Dating for women who love beards
The study inferred that if married men are going to take the risk of cheating on their strong-jawed, masculine-faced wives, they’re going to choose someone ultra-feminine and hot. Essentially, anime-visaged Disney princesses would be optimal candidates for disposable, short-term girlfriends.The Bearded Boyfriend Face ### Weirdo scientists at the University of New South Wales spend their free time assessing beards and their mystical properties—one being that there seems to be a sweet spot of beard length that, if perfected, woos many a woman.The Feminine Fling Face ### just published a study this week testing to see whether the shape of a woman’s face would affect if a man would consider her for a long term relationship versus a short term relationship.The findings were that men in relationships found women with feminine faces most suitable for a short term relationship (i.e.The Fertile Woman's Face ### If an ovulating straight woman is looking for some fantasy fodder and her internet is down, she should look no further than a masculine-faced man.

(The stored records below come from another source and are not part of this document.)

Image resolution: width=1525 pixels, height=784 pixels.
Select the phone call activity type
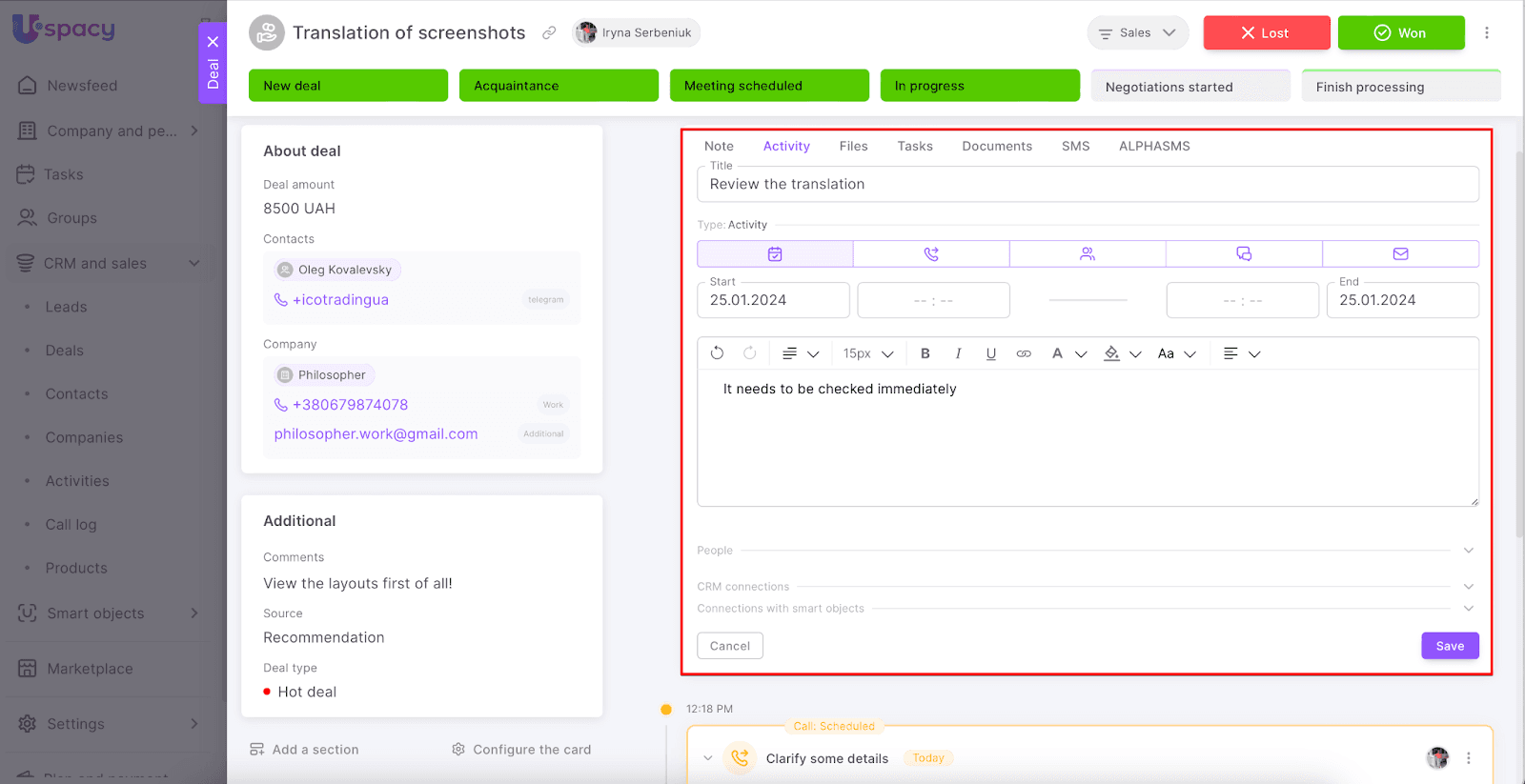[931, 254]
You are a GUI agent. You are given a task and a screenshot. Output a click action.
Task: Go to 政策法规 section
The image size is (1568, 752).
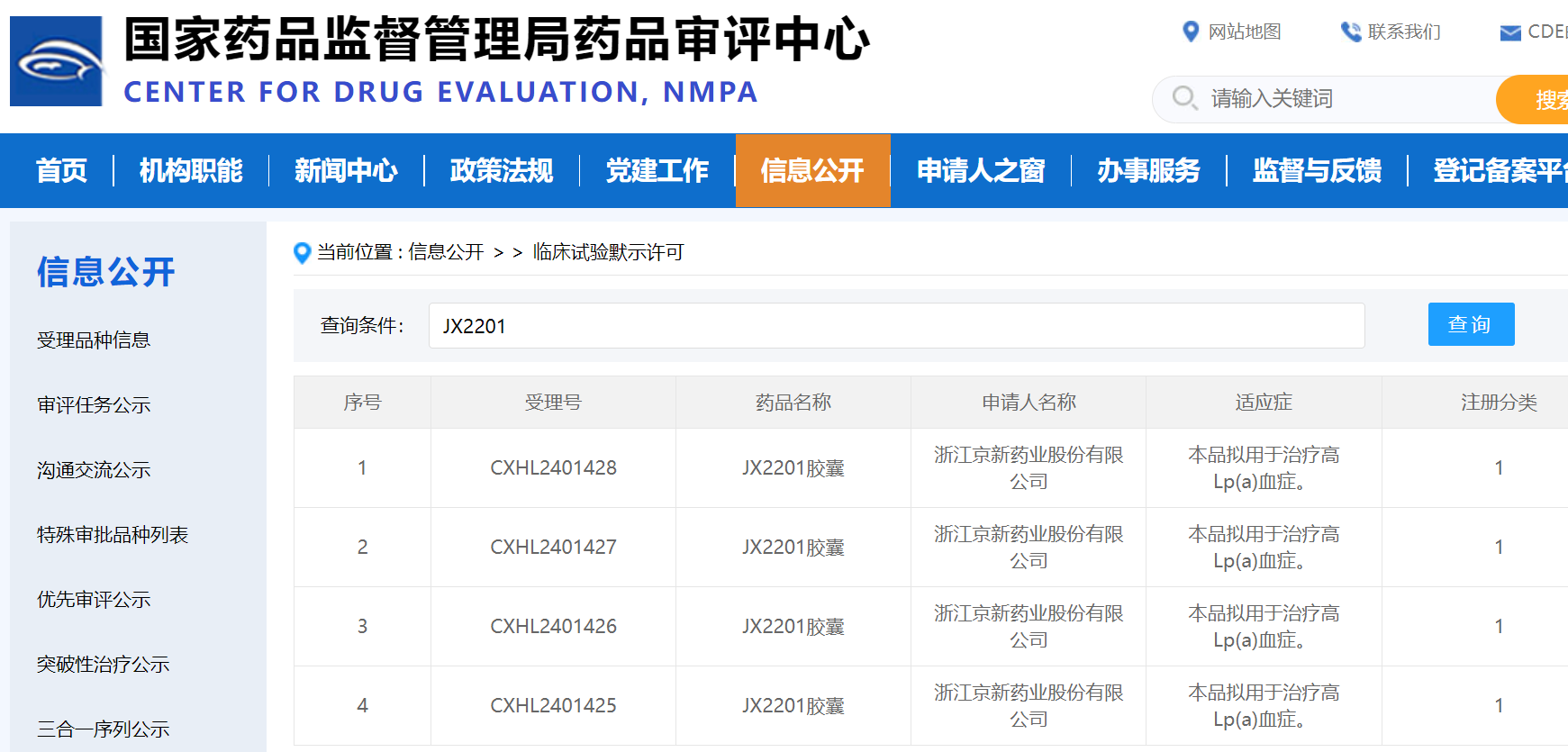click(502, 170)
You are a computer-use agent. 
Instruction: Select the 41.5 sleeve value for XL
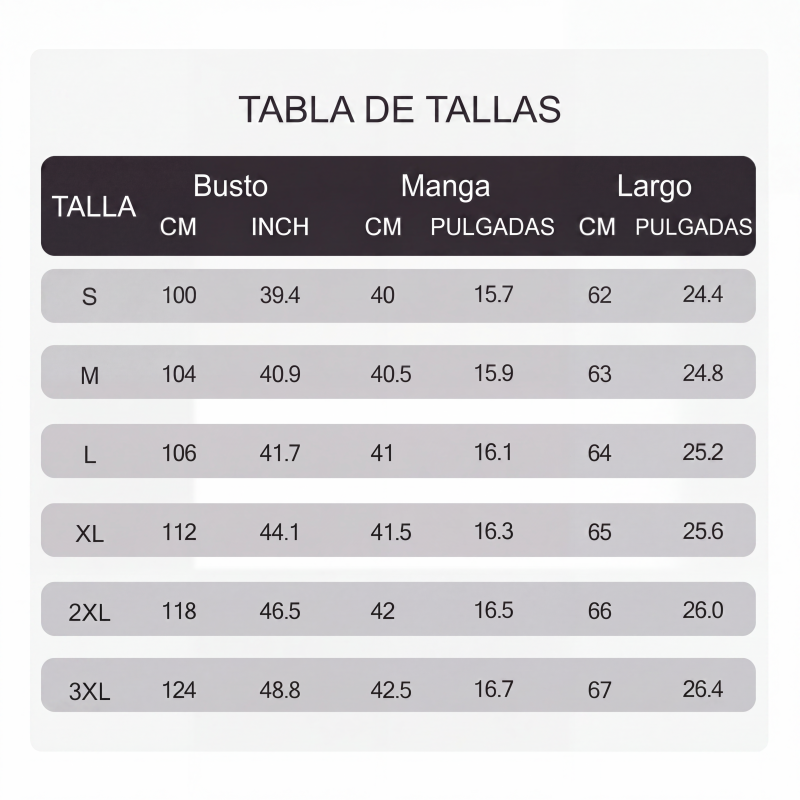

But one thing science does, quite curiously and perennially, is portend our love lives based upon the real estate between our foreheads and our chins.
The Strong, Manly Gay Face ### Stereotypes be damned, no matter the sexual orientation of a man, his romantic predilections will always lean toward sexually dimorphic faces, meaning the faces most closely synonymous with their respective genders.
For straight men, this means super girly faces (as we learned above), and for gay men, this means wide jaw lines and hard, protruding brows, typical masculine features.
Other studies indicate men with largely dimorphic features have better health, but the only conclusion scientists can draw from the study of faces, is that a man and woman's preference for facial attractiveness is largely dependent on gender rather than sexual orientation.
Proving that whole overplayed trope of gay flamboyance might be more myth and fashion-related than a biological drive.
Neither straight men nor straight women agreed with gay men's preference for highly dimorphic male faces in an online study of digitally manipulated faces by over 900 men and women conducted by Harvard University.